--- Start of DATASET ENTRIES ---

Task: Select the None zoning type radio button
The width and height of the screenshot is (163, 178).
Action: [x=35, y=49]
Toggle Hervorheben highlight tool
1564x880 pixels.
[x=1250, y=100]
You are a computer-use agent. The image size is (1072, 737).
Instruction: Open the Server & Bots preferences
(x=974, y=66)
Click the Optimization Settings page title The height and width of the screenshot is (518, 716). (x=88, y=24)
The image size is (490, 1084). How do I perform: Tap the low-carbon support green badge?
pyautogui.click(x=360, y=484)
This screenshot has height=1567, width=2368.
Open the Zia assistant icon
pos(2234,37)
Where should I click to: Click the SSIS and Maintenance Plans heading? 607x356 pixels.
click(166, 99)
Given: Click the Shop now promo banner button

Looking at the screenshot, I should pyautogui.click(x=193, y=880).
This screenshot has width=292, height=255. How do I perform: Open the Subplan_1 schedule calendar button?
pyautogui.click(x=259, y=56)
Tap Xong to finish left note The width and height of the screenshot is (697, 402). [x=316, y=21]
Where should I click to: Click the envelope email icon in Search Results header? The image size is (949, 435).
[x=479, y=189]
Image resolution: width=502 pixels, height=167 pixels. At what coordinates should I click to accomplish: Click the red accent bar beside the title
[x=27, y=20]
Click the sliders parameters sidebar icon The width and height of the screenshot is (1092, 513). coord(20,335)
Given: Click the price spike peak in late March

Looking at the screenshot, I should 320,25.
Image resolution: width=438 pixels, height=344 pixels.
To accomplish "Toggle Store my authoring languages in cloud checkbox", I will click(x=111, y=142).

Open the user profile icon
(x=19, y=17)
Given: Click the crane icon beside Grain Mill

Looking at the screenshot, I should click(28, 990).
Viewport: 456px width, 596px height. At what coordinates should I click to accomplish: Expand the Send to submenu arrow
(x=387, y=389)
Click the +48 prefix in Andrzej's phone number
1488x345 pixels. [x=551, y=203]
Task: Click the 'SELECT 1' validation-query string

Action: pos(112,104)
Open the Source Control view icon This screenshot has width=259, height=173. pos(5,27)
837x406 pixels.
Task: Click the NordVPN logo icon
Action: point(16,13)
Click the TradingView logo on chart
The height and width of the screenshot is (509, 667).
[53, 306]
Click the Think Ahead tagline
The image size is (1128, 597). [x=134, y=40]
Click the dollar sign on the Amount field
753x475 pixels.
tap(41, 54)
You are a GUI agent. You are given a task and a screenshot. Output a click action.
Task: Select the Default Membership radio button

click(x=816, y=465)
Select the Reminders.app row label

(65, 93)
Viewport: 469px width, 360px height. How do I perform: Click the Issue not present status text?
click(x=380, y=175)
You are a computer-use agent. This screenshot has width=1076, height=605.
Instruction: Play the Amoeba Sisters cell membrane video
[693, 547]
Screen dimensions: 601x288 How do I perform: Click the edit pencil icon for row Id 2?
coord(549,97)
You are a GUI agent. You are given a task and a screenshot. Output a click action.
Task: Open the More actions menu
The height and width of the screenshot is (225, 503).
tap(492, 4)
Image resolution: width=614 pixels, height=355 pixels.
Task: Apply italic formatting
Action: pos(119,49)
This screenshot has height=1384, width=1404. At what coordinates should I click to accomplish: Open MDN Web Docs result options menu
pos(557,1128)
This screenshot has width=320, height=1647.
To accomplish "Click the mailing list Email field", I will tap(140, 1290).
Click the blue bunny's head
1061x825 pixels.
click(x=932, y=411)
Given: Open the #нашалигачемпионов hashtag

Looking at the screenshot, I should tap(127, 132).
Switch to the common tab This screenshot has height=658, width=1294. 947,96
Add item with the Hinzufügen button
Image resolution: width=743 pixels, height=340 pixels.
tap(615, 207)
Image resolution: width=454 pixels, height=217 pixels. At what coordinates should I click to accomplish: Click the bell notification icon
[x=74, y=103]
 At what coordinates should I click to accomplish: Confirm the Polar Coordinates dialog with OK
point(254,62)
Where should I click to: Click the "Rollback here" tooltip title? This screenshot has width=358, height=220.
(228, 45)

--- End of DATASET ENTRIES ---

WHAT TO DO: Return every line of the items above that contains the word "with". Case counts.

RESPONSE FOR THIS EXERCISE:
Add item with the Hinzufügen button
 At what coordinates should I click to accomplish: Confirm the Polar Coordinates dialog with OK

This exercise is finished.